Plautus and Popular Comedy

  • Plautus and Popular Comedy
    Amy Richlin UCLA
    April 26, 2019 - April 26, 2019
    11:00am - 1:00pm -

    Columbia University
Plautus and Popular Comedy
Amy Richlin
UCLA

As part of its Classical Dialogues series, the Classical Studies Graduate Program at Columbia University is pleased to welcome Amy Richlin, Professor of Classics at UCLA. On April 26th, 11 am-1 pm, Professor Richlin will discuss her book, Slave Theater in the Roman Republic: Plautus and Popular Comedy. (Cambridge University Press, 2017). Commentators Francesco Cassini (Columbia) and Elizabeth Heintges (Columbia). Location: Schermerhorn Hall 807, Columbia University. Please see below for an abstract from Amy Richlin.

Roman comedy evolved early in the war-torn 200s BCE. Troupes of lower-class and slave actors traveled through a militarized landscape full of displaced persons and the newly enslaved; together, the actors made comedy to address mixed-class, hybrid, multilingual audiences. Surveying the extant fragments of early comedy and the whole of the Plautine corpus, where slaves are central figures, this book is grounded in the history of slavery and integrates theories of resistant speech, humor, and performance. Part I shows how actors joked about what people feared—natal alienation, beatings, sexual abuse, hard labor, hunger, poverty—and how street-theater forms confronted debt, violence, and war loss. Part II catalogues the onstage expression of what people desired: revenge, honor, free will, legal personhood, family, marriage, sex, food; free speech; a way home, through memory; and manumission, or escape—all complicated by the maleness of the actors. Comedy starts with anger.

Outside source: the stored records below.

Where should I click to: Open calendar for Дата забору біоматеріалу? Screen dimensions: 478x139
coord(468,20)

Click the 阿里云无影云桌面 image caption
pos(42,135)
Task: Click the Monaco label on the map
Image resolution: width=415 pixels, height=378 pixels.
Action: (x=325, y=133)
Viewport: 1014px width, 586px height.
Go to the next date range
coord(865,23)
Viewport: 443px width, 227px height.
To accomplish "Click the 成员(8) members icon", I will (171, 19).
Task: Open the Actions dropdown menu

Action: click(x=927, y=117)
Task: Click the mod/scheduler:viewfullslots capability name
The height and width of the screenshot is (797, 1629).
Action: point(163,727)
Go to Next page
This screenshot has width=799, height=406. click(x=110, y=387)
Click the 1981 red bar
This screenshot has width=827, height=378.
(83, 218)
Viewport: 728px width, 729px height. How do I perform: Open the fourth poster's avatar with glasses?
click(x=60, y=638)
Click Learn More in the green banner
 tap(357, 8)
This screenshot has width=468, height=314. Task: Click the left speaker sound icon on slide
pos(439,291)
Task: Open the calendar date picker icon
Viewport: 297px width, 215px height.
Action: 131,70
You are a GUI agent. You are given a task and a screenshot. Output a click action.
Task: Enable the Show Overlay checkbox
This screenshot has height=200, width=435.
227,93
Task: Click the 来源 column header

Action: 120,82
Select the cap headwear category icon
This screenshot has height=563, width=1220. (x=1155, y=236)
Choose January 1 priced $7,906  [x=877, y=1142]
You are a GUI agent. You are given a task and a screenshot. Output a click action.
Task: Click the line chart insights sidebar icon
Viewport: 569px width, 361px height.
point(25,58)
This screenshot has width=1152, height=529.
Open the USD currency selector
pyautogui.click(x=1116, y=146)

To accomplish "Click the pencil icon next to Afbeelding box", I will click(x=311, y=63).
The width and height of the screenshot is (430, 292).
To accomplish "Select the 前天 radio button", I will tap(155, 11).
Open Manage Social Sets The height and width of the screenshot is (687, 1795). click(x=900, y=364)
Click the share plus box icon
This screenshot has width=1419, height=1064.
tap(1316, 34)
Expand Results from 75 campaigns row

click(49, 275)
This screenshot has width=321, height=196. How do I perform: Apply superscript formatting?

Image: Statuette of a seated comic actor. Unknown artist; Greek (South Italian; Apulia?), 325–275 B.C. Terracotta; 4.5 x 1.75 x 2.5 inches. J. Paul Getty Museum 96.AD.164. Digital image courtesy of the Getty’s Open Content Program.

In its Classical Dialogues series, the interdepartmental Classical Studies Graduate Program CLST at Columbia University invites authors of recent work in ancient studies that is exemplary for the kind of study that CLST aims to foster. All faculty and students at  Columbia and beyond are cordially invited. CLST students are required to read carefully at least one chapter or article in advance and prepare questions and comments for discussion.